Data for this task:
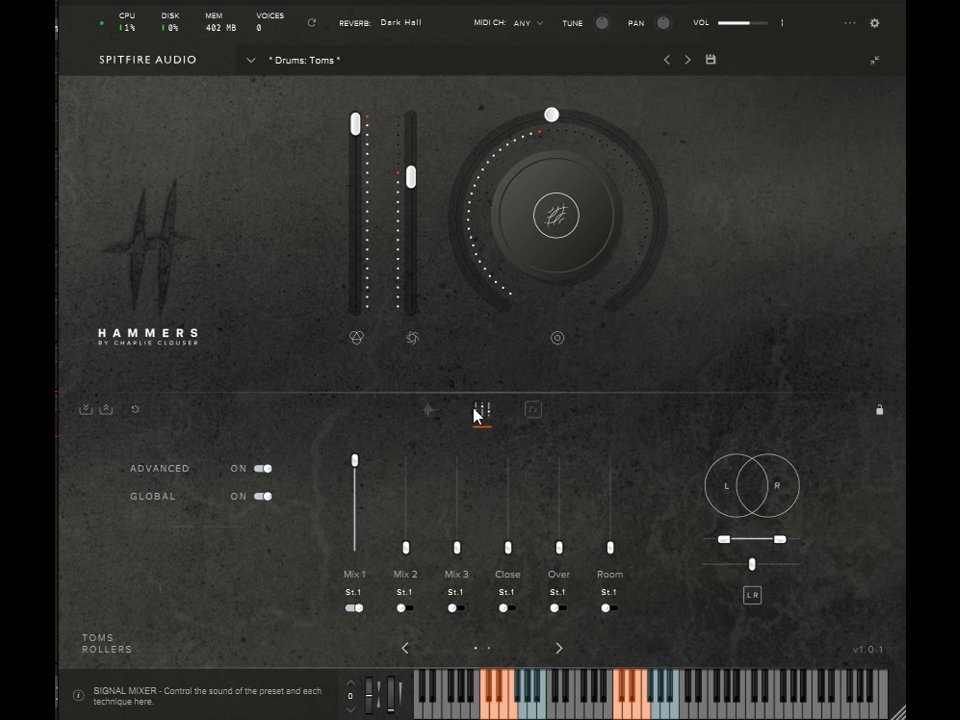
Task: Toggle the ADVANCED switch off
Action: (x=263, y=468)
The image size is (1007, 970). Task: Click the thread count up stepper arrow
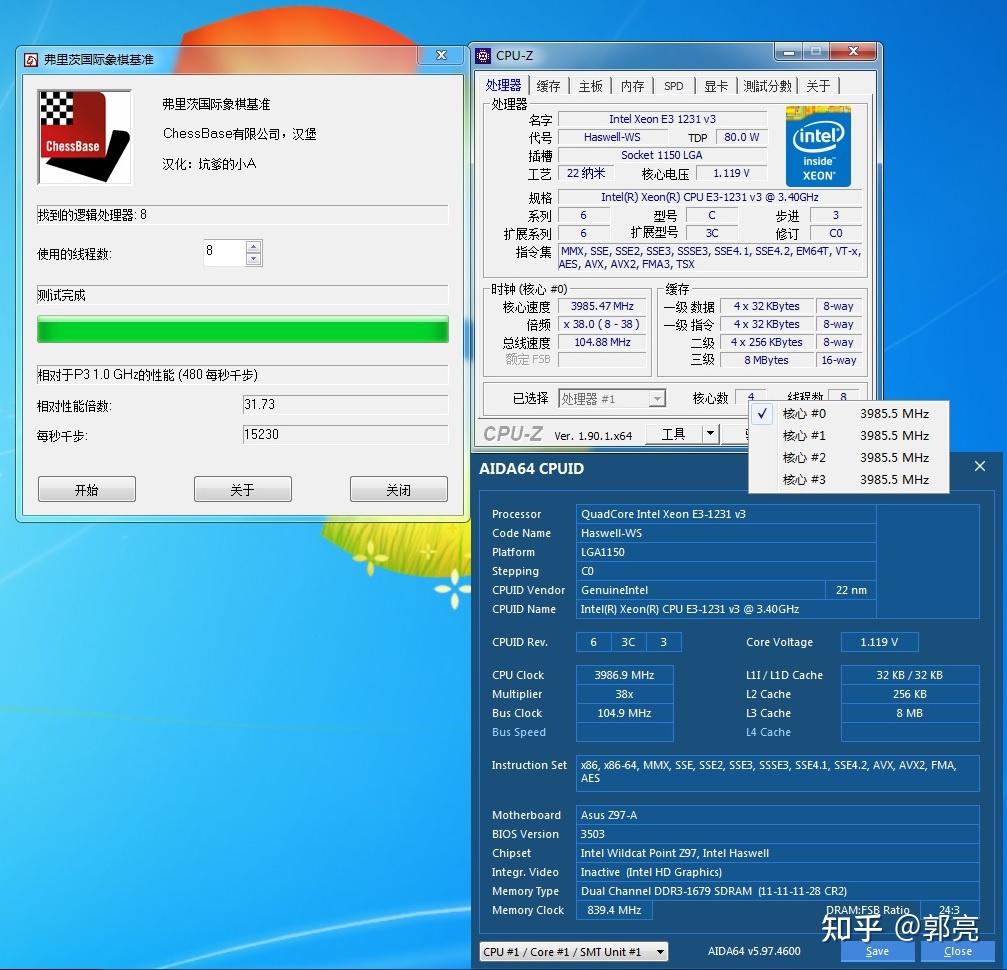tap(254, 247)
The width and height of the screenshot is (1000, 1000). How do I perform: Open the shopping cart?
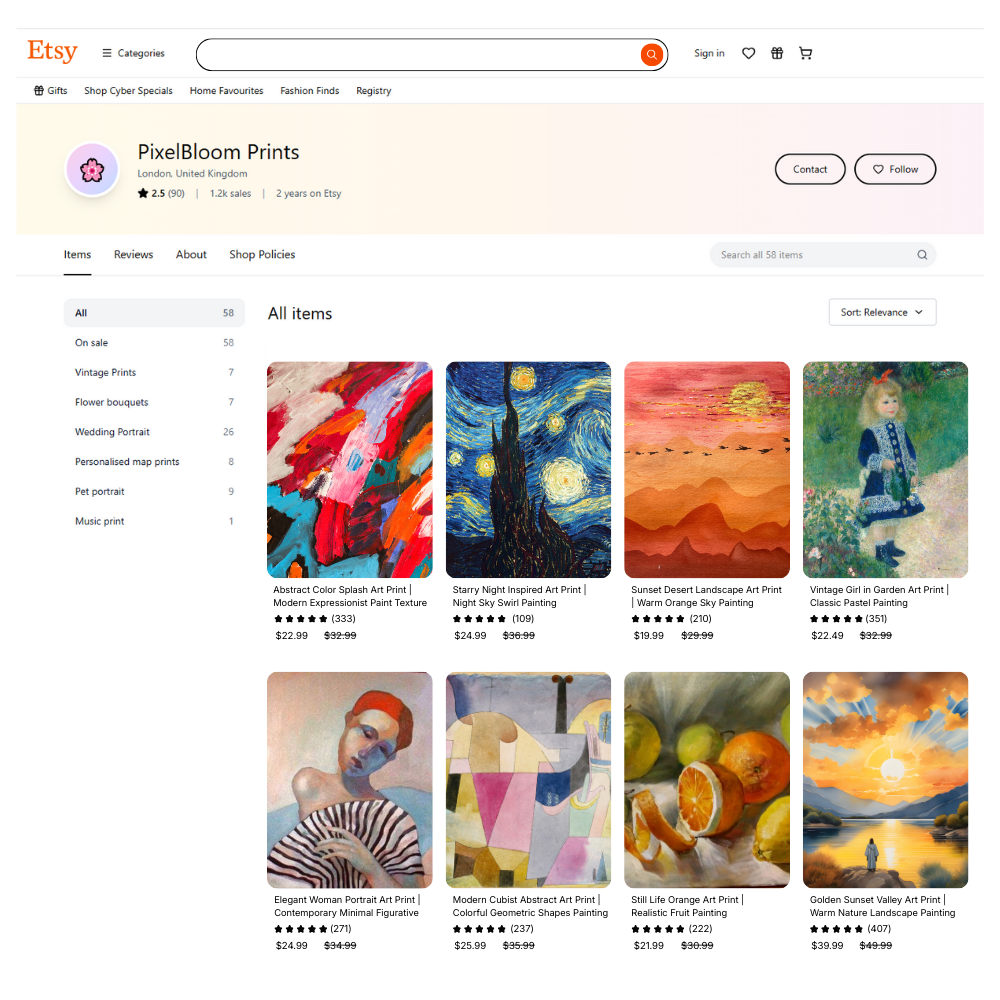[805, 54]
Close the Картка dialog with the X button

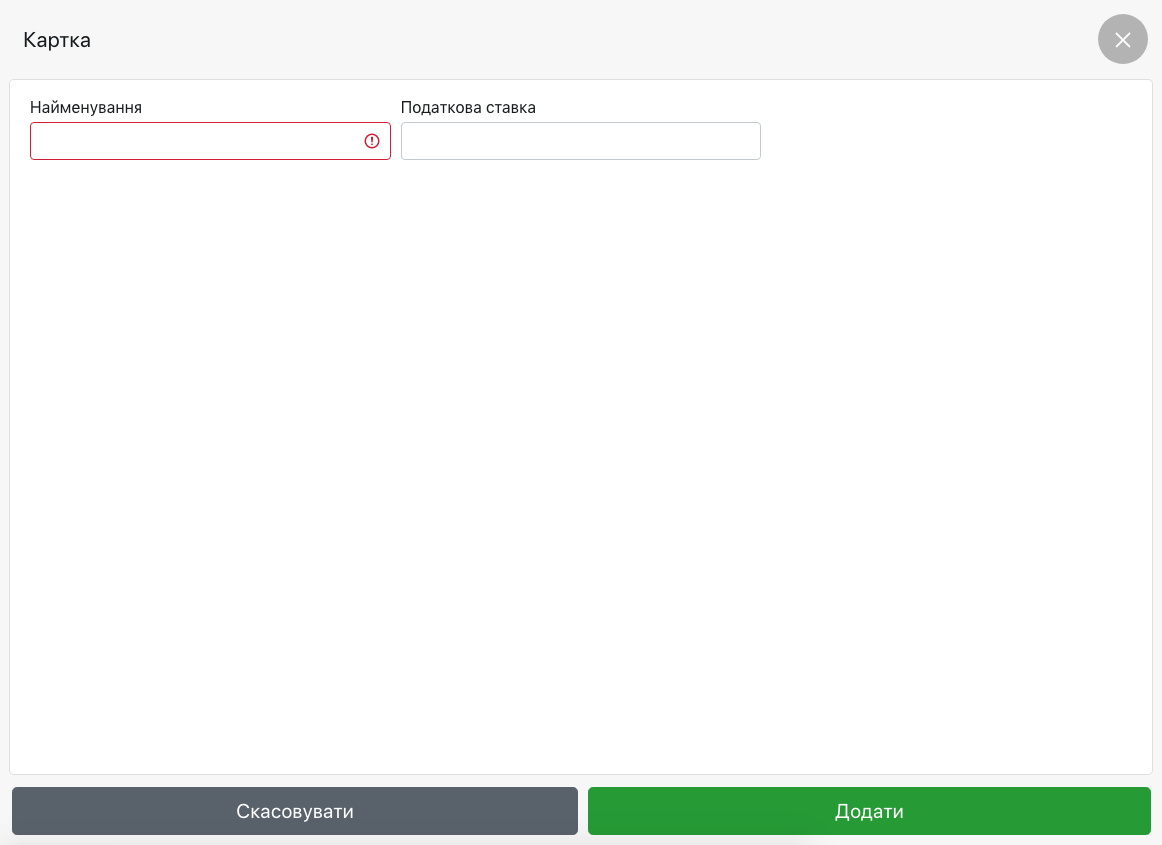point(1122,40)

What you need to do: Leave the pictures out, and reproduce only the lines from the line holding "The width and" through the last line of the material, both included.

Answer for this exercise:
The width and height of the screenshot is (1000, 1000). How do I perform: Open the shopping cart?
[805, 54]
Close the Картка dialog with the X button

point(1122,40)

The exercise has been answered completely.